All of the records are to be reproduced exactly.

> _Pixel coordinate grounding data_
***

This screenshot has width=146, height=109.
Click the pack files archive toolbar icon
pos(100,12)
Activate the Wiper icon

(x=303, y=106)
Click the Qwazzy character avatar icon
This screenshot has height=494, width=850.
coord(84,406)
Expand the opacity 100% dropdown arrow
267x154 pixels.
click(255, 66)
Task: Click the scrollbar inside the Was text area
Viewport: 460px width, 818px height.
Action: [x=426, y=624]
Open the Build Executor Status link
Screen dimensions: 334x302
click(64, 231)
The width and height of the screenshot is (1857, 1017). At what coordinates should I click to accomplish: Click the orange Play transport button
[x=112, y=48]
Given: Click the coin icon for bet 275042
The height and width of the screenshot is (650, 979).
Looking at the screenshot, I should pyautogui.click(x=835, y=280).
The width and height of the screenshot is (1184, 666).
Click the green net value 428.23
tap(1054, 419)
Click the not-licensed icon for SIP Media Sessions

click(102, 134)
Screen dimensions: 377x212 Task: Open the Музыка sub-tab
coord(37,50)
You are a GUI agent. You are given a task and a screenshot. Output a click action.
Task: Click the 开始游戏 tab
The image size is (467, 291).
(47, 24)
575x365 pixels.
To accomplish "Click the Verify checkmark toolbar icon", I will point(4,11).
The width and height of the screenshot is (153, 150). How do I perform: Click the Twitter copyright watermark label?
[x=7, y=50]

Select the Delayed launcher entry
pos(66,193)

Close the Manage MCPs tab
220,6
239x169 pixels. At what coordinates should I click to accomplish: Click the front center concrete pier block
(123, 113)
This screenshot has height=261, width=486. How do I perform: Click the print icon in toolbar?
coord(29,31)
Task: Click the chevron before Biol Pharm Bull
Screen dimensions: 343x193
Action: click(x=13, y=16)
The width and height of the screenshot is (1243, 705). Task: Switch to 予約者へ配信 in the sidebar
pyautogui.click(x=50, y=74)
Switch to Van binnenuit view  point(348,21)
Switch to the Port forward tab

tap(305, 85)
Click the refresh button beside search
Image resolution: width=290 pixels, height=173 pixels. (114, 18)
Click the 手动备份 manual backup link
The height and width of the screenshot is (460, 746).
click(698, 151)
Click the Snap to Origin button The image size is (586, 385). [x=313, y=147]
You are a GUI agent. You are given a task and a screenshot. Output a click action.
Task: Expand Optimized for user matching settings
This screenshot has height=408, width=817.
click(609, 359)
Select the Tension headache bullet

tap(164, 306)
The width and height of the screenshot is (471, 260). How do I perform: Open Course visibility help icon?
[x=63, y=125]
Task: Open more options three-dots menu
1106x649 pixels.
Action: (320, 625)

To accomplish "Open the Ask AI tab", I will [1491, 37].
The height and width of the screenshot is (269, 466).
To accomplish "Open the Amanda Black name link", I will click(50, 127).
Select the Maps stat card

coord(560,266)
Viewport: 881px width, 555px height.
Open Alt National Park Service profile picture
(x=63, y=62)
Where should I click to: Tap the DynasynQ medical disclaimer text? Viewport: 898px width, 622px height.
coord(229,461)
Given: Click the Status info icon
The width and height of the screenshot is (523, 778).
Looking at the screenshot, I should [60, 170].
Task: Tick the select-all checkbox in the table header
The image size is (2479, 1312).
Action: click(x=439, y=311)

***

> _Problem solution_
This screenshot has width=146, height=109.
Click the pack files archive toolbar icon
pos(100,12)
Activate the Wiper icon

(x=303, y=106)
Click the Qwazzy character avatar icon
This screenshot has height=494, width=850.
coord(84,406)
Expand the opacity 100% dropdown arrow
267x154 pixels.
click(255, 66)
Task: Click the scrollbar inside the Was text area
Viewport: 460px width, 818px height.
Action: [x=426, y=624]
Open the Build Executor Status link
Screen dimensions: 334x302
click(64, 231)
The width and height of the screenshot is (1857, 1017). At what coordinates should I click to accomplish: Click the orange Play transport button
[x=112, y=48]
Given: Click the coin icon for bet 275042
The height and width of the screenshot is (650, 979).
Looking at the screenshot, I should pyautogui.click(x=835, y=280).
The width and height of the screenshot is (1184, 666).
Click the green net value 428.23
tap(1054, 419)
Click the not-licensed icon for SIP Media Sessions

click(102, 134)
Screen dimensions: 377x212 Task: Open the Музыка sub-tab
coord(37,50)
You are a GUI agent. You are given a task and a screenshot. Output a click action.
Task: Click the 开始游戏 tab
The image size is (467, 291).
(47, 24)
575x365 pixels.
To accomplish "Click the Verify checkmark toolbar icon", I will point(4,11).
The width and height of the screenshot is (153, 150). How do I perform: Click the Twitter copyright watermark label?
[x=7, y=50]

Select the Delayed launcher entry
pos(66,193)

Close the Manage MCPs tab
220,6
239x169 pixels. At what coordinates should I click to accomplish: Click the front center concrete pier block
(123, 113)
This screenshot has height=261, width=486. How do I perform: Click the print icon in toolbar?
coord(29,31)
Task: Click the chevron before Biol Pharm Bull
Screen dimensions: 343x193
Action: click(x=13, y=16)
The width and height of the screenshot is (1243, 705). Task: Switch to 予約者へ配信 in the sidebar
pyautogui.click(x=50, y=74)
Switch to Van binnenuit view  point(348,21)
Switch to the Port forward tab

tap(305, 85)
Click the refresh button beside search
Image resolution: width=290 pixels, height=173 pixels. (114, 18)
Click the 手动备份 manual backup link
The height and width of the screenshot is (460, 746).
click(698, 151)
Click the Snap to Origin button The image size is (586, 385). [x=313, y=147]
You are a GUI agent. You are given a task and a screenshot. Output a click action.
Task: Expand Optimized for user matching settings
This screenshot has height=408, width=817.
click(609, 359)
Select the Tension headache bullet

tap(164, 306)
The width and height of the screenshot is (471, 260). How do I perform: Open Course visibility help icon?
[x=63, y=125]
Task: Open more options three-dots menu
1106x649 pixels.
Action: (320, 625)

To accomplish "Open the Ask AI tab", I will [1491, 37].
The height and width of the screenshot is (269, 466).
To accomplish "Open the Amanda Black name link", I will click(50, 127).
Select the Maps stat card

coord(560,266)
Viewport: 881px width, 555px height.
Open Alt National Park Service profile picture
(x=63, y=62)
Where should I click to: Tap the DynasynQ medical disclaimer text? Viewport: 898px width, 622px height.
coord(229,461)
Given: Click the Status info icon
The width and height of the screenshot is (523, 778).
Looking at the screenshot, I should [60, 170].
Task: Tick the select-all checkbox in the table header
The image size is (2479, 1312).
Action: click(x=439, y=311)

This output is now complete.